DU GREC Alcméon de Crotone, au VIe siècle avant J.-C., à la cardiologie d'aujourd'hui en passant par l'Anglais William Harvey au XVIIe, la compréhension de la physiologie de ce muscle vital a exigé des contributions aussi géniales que variées.
Et réalisé une aventure géographique et culturel exemplaire : savoir médical gréco-romain (Hippocrate, Galien) transmis aux Arabes grâce aux Syriaques au VIIIe siècle, Occident médiéval pénétré par le savoir gréco-arabe via l'Italie des rois normands et l'Espagne de la Reconquista aux XI et XIIe, diffusion et progression du savoir dans les universités du monde chrétien occidental.
L'auteur dit de son travail qu'il est «une réflexion sur les causes qui contribuent au développement ou à la régression de la science à partir de la découverte de la circulation sanguine».
De fait, son analyse du contexte historique dans lequel a évolué la pensée médicale et scientifique focalisée sur la circulation sanguine est édifiante. A la fois chroniques d'une découverte sur 2 500 ans et histoire des civilisations, cette circulation apparaît bien n'être pas seulement celle du sang, mais aussi celle des idées et des cultures.
L'histoire de la petite et de la grande circulation apparaît emblématique des échanges entre Orient et Occident, entre les deux rives de la Méditerranée, des obstacles posés à la recherche de la rationalité par la pensée religieuse, ou au contraire de sa contribution.

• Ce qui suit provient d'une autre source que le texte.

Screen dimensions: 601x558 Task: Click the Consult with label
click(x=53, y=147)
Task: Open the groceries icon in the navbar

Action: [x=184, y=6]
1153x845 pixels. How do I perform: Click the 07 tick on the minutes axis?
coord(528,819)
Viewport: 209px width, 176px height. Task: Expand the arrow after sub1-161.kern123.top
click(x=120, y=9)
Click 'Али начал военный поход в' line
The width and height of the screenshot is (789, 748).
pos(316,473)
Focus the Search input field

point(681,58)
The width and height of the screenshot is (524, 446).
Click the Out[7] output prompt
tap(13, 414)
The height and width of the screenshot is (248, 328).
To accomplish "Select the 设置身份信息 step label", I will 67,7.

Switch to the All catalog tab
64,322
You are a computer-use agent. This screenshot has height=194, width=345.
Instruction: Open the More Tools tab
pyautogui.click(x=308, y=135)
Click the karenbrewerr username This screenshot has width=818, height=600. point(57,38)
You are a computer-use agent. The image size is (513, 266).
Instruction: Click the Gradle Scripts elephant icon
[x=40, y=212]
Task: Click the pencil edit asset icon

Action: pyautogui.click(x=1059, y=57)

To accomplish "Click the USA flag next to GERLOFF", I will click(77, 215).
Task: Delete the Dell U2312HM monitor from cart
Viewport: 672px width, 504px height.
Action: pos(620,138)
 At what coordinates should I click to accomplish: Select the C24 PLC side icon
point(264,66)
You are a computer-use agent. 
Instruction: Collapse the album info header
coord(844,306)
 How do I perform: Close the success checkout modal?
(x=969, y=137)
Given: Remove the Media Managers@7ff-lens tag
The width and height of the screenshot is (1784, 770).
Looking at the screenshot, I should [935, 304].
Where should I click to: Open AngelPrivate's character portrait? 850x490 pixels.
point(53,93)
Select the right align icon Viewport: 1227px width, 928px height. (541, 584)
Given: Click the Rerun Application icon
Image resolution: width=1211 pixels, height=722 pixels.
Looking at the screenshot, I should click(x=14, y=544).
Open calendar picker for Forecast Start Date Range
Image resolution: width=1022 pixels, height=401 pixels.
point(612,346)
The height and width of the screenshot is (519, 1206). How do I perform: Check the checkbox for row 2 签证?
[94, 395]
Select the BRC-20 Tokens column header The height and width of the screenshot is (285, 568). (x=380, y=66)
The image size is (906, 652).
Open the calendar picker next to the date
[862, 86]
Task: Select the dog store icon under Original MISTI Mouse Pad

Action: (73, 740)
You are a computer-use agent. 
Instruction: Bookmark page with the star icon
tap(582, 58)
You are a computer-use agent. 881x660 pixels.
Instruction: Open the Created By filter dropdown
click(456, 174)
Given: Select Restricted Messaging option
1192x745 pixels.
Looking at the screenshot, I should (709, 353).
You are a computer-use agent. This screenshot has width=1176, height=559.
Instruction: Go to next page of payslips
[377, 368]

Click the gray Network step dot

Au terme de ses observations et analyses, François Boustani dégage un certain nombre d'impératifs à la progression de la science : une politique favorable capable d'attirer les élites savantes et de leur procurer moyens et cadre de travail (pour exemples, Ptolémée Sôter pour la bibliothèque d'Alexandrie, Napoléon Bonaparte pour l'école de Paris) ; des écoles et pépinières cosmopolites de scientifiques à qui l'on laisse le loisir de travailler de façon indépendante (la période arabe des califes abbassides ou l'école espagnole au temps d'Alphonse X et bien d'autres).
Rationalisme contre obscurantisme.
Ce cadre, indispensable mais non suffisant, doit aller de pair avec la liberté de la rationalité, avec celle de l'observation et de l'expérimentation. L'histoire de la circulation du sang en est une parfaite illustration : l'éclosion d'une pensée scientifique de qualité nécessite la séparation de la science et de la théologie.
Aucune des religions monothéistes ne semble avoir échap-pé à un moment de son histoire à la dualité des courants opposés, ouverture et rationalisme contre obscurantisme, souligne François Boustani.
Pourtant, aucune des religions monothéistes ne peut prétendre au monopole de la science ; l'histoire de la science se confond avec celles des hom-mes, et «l'Occident chrétien actuellement triomphant devrait se remémorer la part de cet héritage oublié qu'il doit à la civilisation arabo-musulmane et ne pas confondre islam et islamisme». Les leçons à tirer de l'histoire de nos connaissances de la physiologie cardio-vasculaire sont donc tout à fait d'actualité.
François Boustani, « la Circulation du sang - Entre Orient et Occident, l'histoire d'une découverte », éditions Philippe Rey, 272 pages, 22 euros.